I have never seen so many kids. On the way to Volcanoes National Park from the Kigali city, on new roads funded by China and constructed by Chinese and Rwandan convicts, each woman we pass appears to have three or four kids under 10; everywhere I look there are conga lines of tiny boys and girls in smart school uniform strolling along the side of the road.
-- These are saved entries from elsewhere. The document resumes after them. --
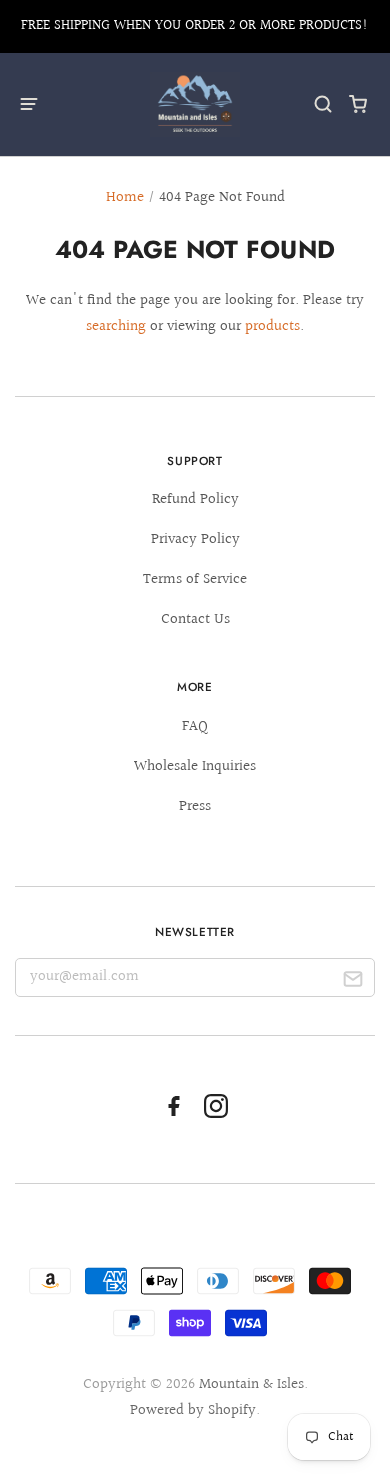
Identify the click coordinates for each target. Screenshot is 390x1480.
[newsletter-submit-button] (352, 982)
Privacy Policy (195, 539)
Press (195, 806)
Kigali city may be growing fast, but 90% of Rwandans are still dependent on subsistence agriculture. It appears to be every scrap of land in this mountainous country is cultivated; terraced slopes look in danger of breaking down due to the weight of crops of cabbages, potatoes, sugarcane, sorghum, maize and beans. The red earth smells rich and ripe; through the drizzle and mist the scene glows emerald. Have I ever seen anywhere so fruitful and copious? With its banana trees and tethered cattle and consistent influence of human activity it reminds me of South India; its terraced mountains and slopes recall Madagascar or Indonesia.
The intensely forested Volcanoes National Park is dominated by the Virungas, a range of six extinct and three active volcanoes, the tallest being Karisimbi (4,507 meters) on the border with Democratic Republic of Congo. The closest town is Musanze, where there are backpacker hostels, lodges, restaurants and a lot of bars in brilliantly painted buildings advertising Primus, a local beer (others incorporate urwagwa, a lethal homebrew made with bananas). Up here in the far north, the soil is volcanic dark and phenomenally fertile, however the majority of the building in Musanze and the adjacent village of Kinoni are built with mud bricks made of red soil trucked in from the south. Corrugated iron rooftops have replaced the more traditional thatch in most places, despite the fact that mud-and-eucalyptus structures are still common.
As we were approaching Kinoni village we are pulled over by soldiers armed with guns. My tour guide, Nsubuga Ivan, stops behind a truck overladen with bulging sacks of potatoes. From behind comes the rising swell of melancholy singing and soon hordes of schoolchildren in crisp blue-and-white uniforms begin streaming past, their voices clear and practiced, their footfall a synchronized drumbeat. In the end we are waved on by the soldiers and drive slowly past a memorial where crowds are gathering for a remembrance services. Memorials like this have been constructed all through the nation, often at the site of mass graves; signs along the featuring a cupped-hands symbol urge Rwandans to learn from the past and strive for unity in the future.